Work to complete -
Lines holding the word "Given" are the ones to copy from the data below.

Dataset entries:

● ● ● ● ●

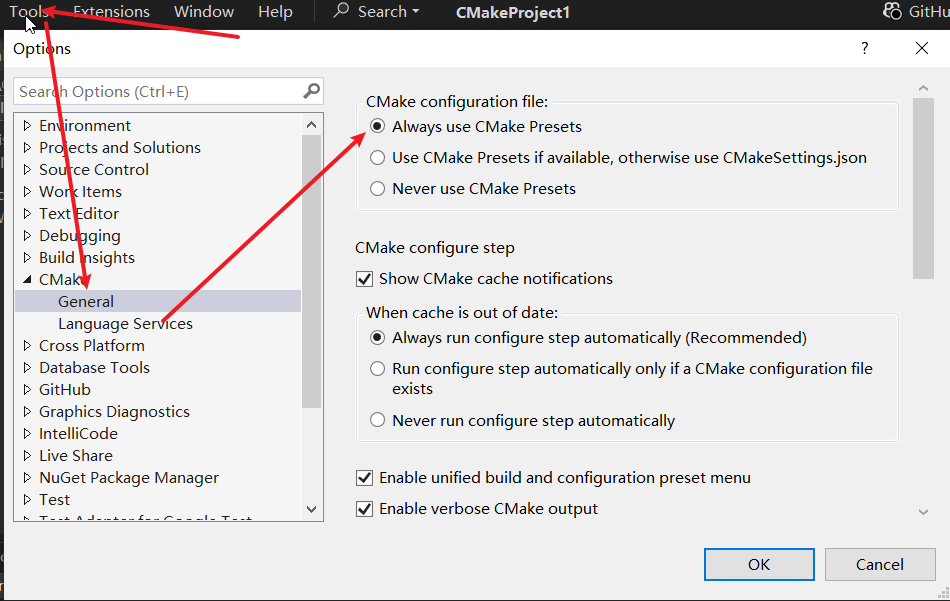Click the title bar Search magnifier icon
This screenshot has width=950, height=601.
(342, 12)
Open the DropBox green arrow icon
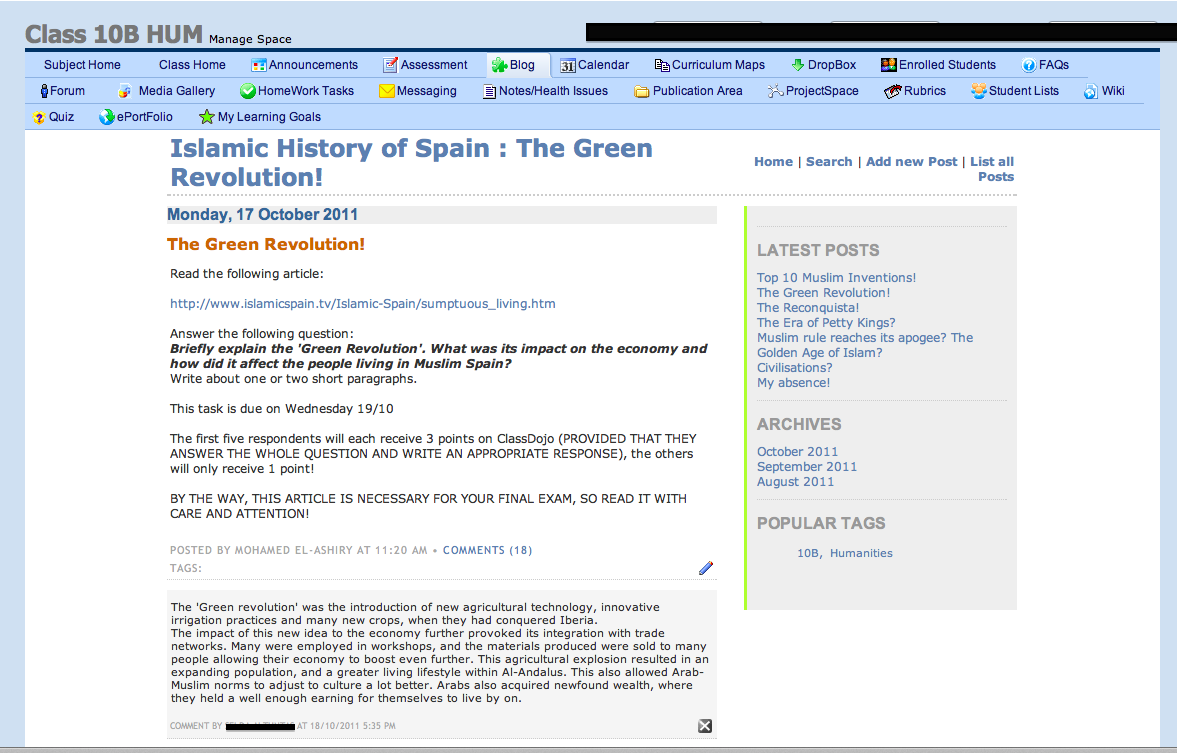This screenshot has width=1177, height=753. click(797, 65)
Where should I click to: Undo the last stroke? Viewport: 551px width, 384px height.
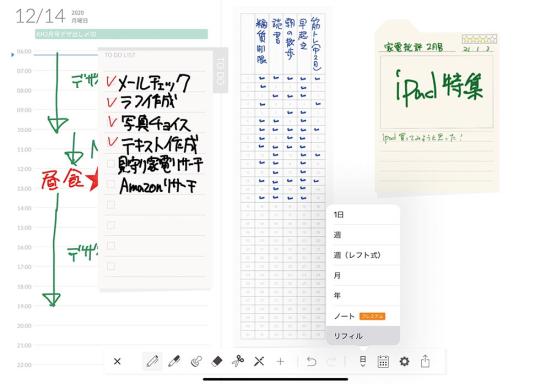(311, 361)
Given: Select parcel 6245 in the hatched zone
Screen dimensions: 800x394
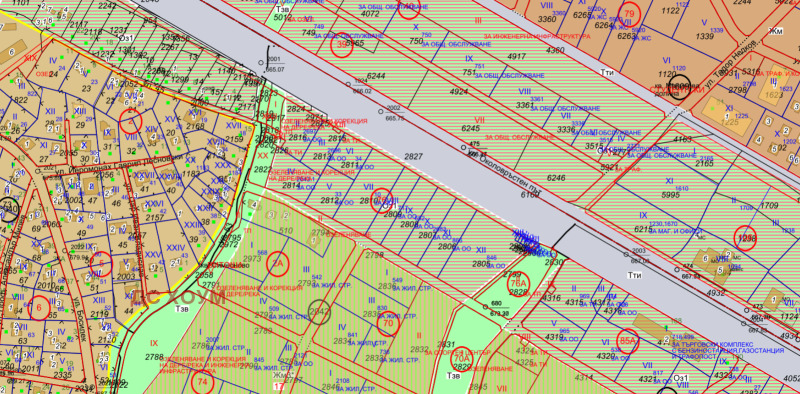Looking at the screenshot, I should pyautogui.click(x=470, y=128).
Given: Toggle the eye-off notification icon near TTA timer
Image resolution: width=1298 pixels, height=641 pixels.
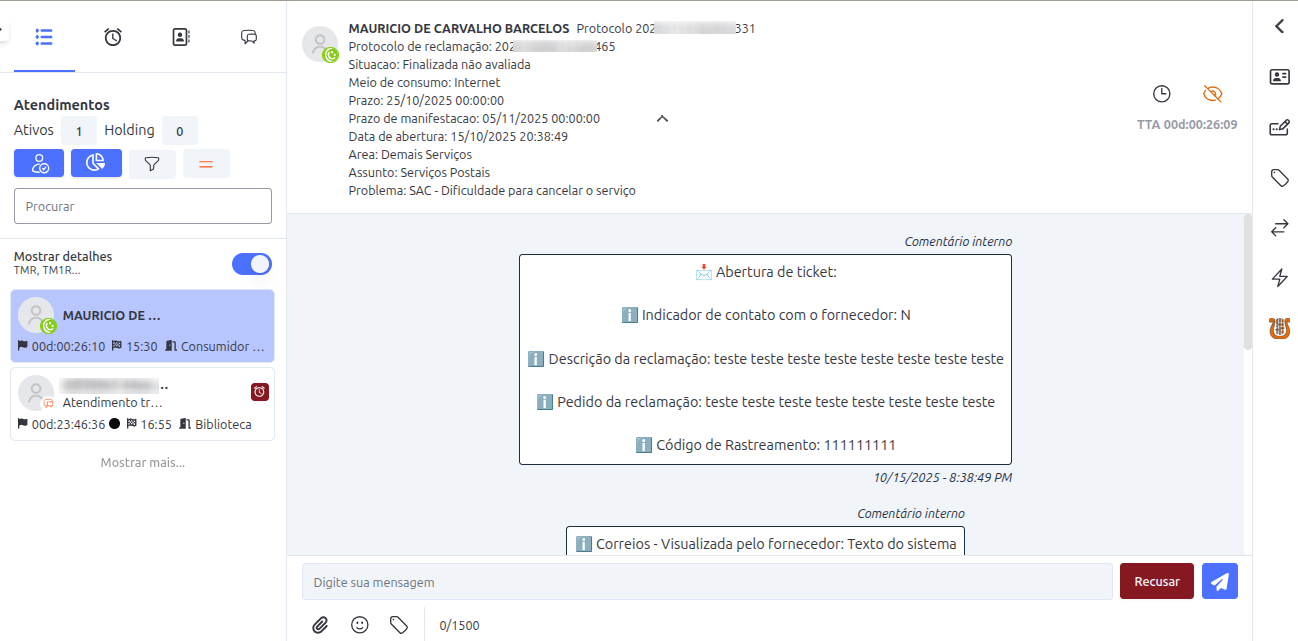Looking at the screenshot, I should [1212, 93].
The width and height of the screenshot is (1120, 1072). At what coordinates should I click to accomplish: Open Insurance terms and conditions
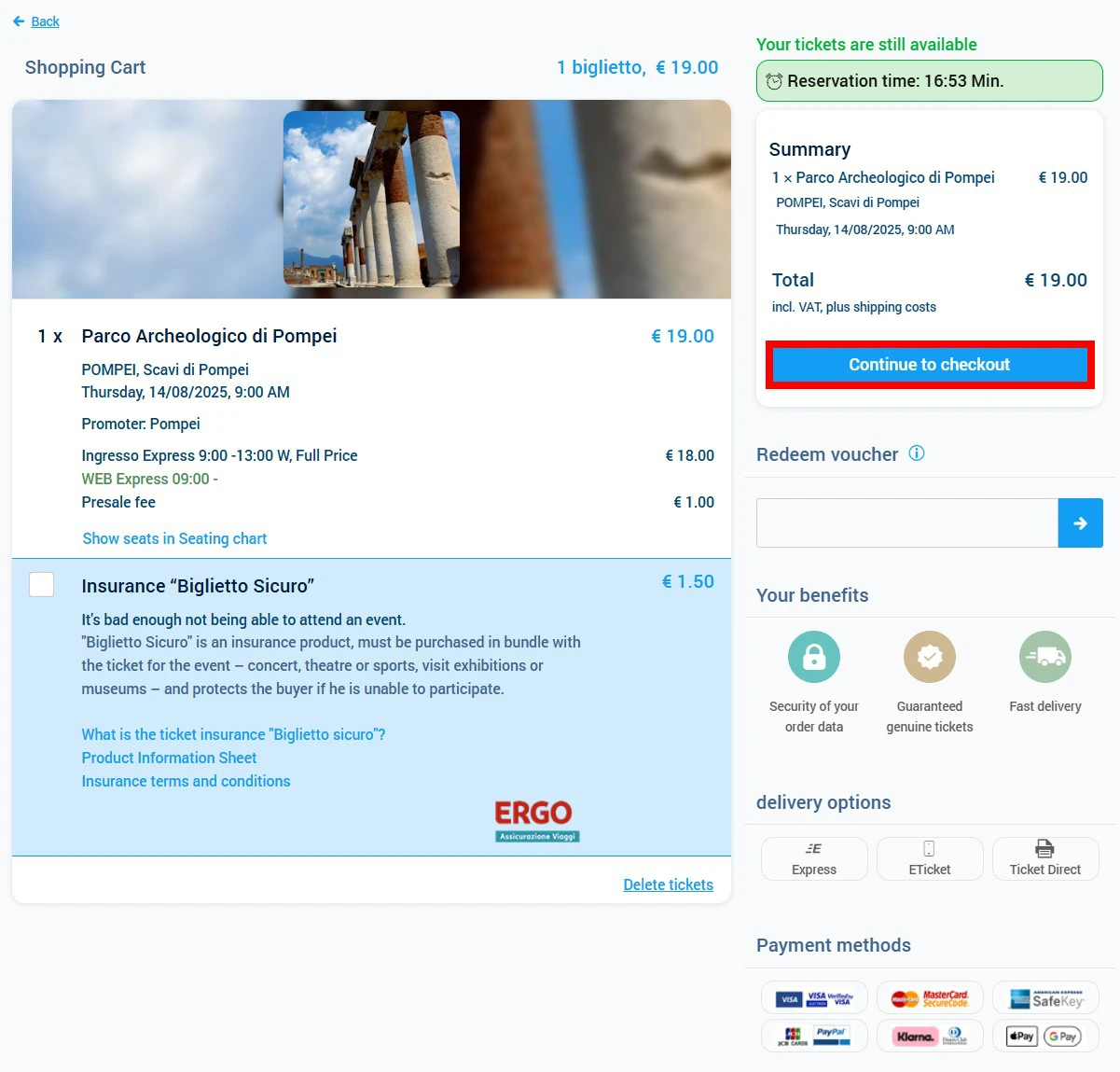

● ● ● ● ●

Answer area -
Given: Select parcel 6245 in the hatched zone
Given: Toggle the eye-off notification icon near TTA timer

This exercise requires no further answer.